Conservation & Science

Make it a Plastic-Free July!

Summertime is pretty much one big YAY: fireworks, barbecues, trips to the beach. It’s the time of year we tend to appreciate the ocean the most — whether we’re surfing in it, taking a cruise on it or kicking back on the sand beside it.

But all of these awesome moments can come with a cost. We’re trashing our coasts and ocean with single-use plastic, whether it’s in the form of bags, bottles or packaging. These throwaway items may seem convenient in the short term, but we can make more thoughtful choices for our planet’s future.

Plastic Free July challenges people to avoid single-use plastic for one month. The idea started five years ago in Australia (where July is mid-winter) and has grown into a global movement. Participants can pledge to refuse all single-use plastic during the challenge, or scale it back to the “top four”: plastic bags, bottles, coffee lids and straws. 

Monterey Bay Aquariums staff show off their favorite reusable bags.

Today’s kickoff is especially symbolic for California. One year ago — on July 1, 2015 — the statewide ban on single-use plastic grocery bags was supposed to go into effect. But out-of-state plastic bag interests spent millions of dollars to force the issue onto the November 2016 ballot, delaying its implementation.

In the year since the law should have taken effect, Californians have used as many as 13 billion disposable plastic bags that the statewide ban would have prevented. Every bag could potentially make its way to the ocean.

The plastics industry knows that California is a leader in ocean conservation. Time and again, the state’s actions to keep our coast clean and protect marine wildlife has influenced other states — and the rest of the world — to follow suit.

This weekend, try enjoying your Fourth of July celebrations without single-use plastic.

A student in the Aquarium’s Young Women in Science education program turns an old T-shirt into a reusable bag.

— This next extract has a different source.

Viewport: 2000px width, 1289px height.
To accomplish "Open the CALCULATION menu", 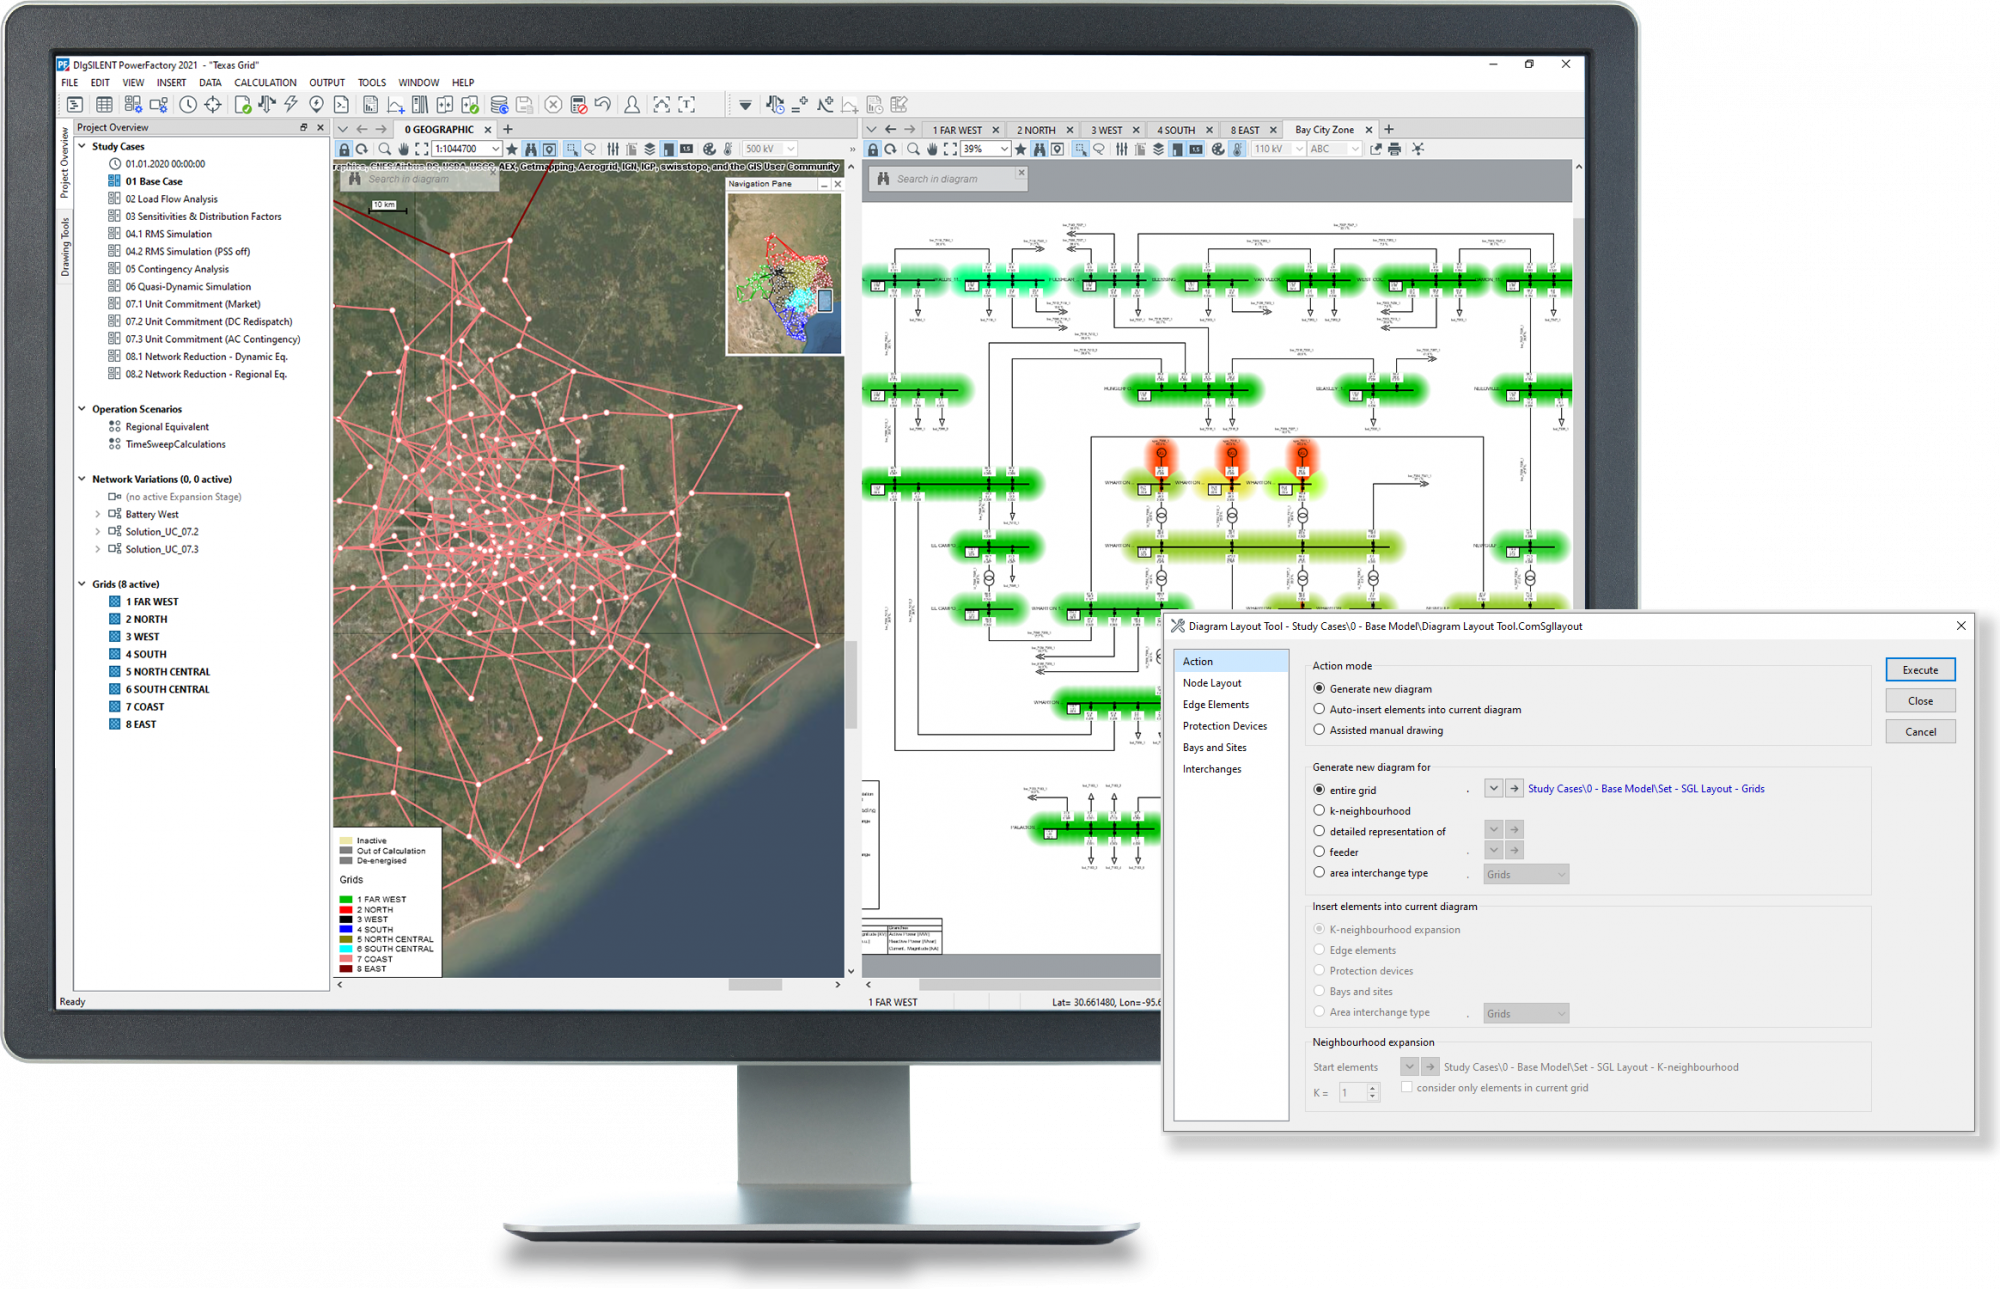I will pos(265,83).
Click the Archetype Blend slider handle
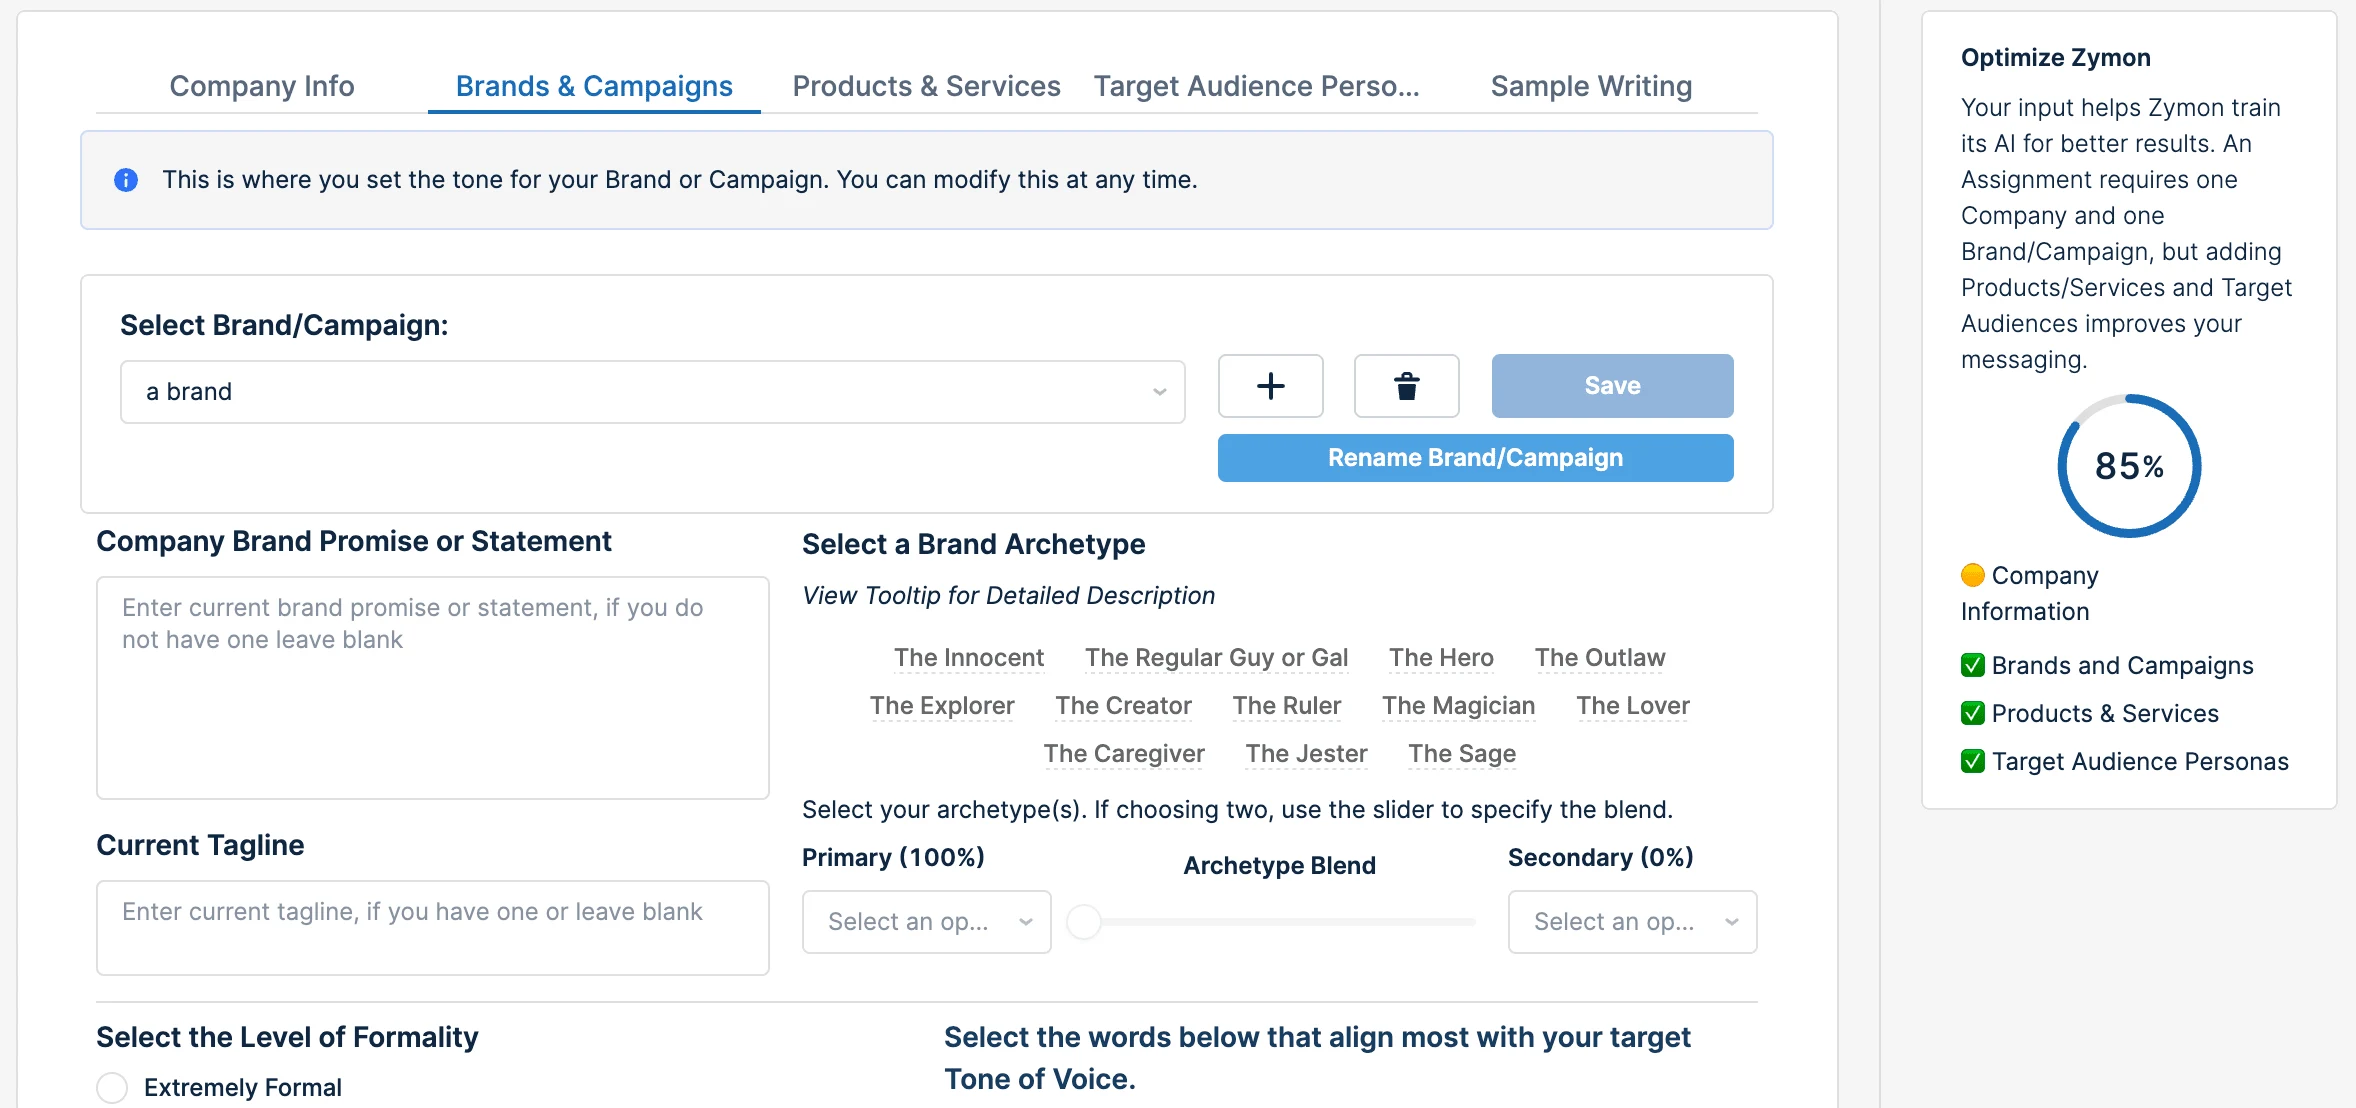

Bring your own mug, water bottle and cutlery to the picnic. Request “no straw, please” when you order drinks. Tweet, Instagram or Facebook a selfie with a reusable bag and hashtag it #MyBag #MiBolsa.

And if you’re a registered voter in California, vote YES on Proposition 67 in November to uphold the statewide plastic bag ban. Say YES to a plastic-free ocean!

Read more about Monterey Bay Aquarium’s work to reduce ocean plastic pollution.

Featured image: Students in the Young Women in Science program practice yoga before their beach cleanup on Monterey.

5 thoughts on “Make it a Plastic-Free July!”

  1. LOVE your information updates, I’ve only recently become aware of this blog and subscribed to the posts ­ has there been any done on noise pollution? And oil pollution? And if so could I please get a copy. Thanks in advance Kind regards Kirsty

    Liked by 1 person

    1. Thanks for following the blog! We aren’t currently focused on noise pollution or oil pollution. Ocean plastic pollution is a priority issue for us, especially with California preparing to vote in November to uphold a statewide ban on single-use plastic bags.


  2. Kudos to you for bringing awareness to the absurdity of single-use plastics. They, like styrofoam, should be banned! I’m trying to raise awareness at my office….surprised at the ignorance and reluctance to recycling…and we are in a Unversity community in California! Our own garbage company lacks awareness! Appreciate more information on what is and is not recycleable to share with my folks! Some are of the mindset that ALL plastic and recycled paper are recycleable! Wish there was more info available!


    1. Thanks for being a leader on this critical issue. Keep asking your trash hauler and regional landfill to share information. The Monterey Regional Waste Management District that serves the Aquarium, and our local trash companies, are very active in diverting recyclable/reusable products out of the waste stream.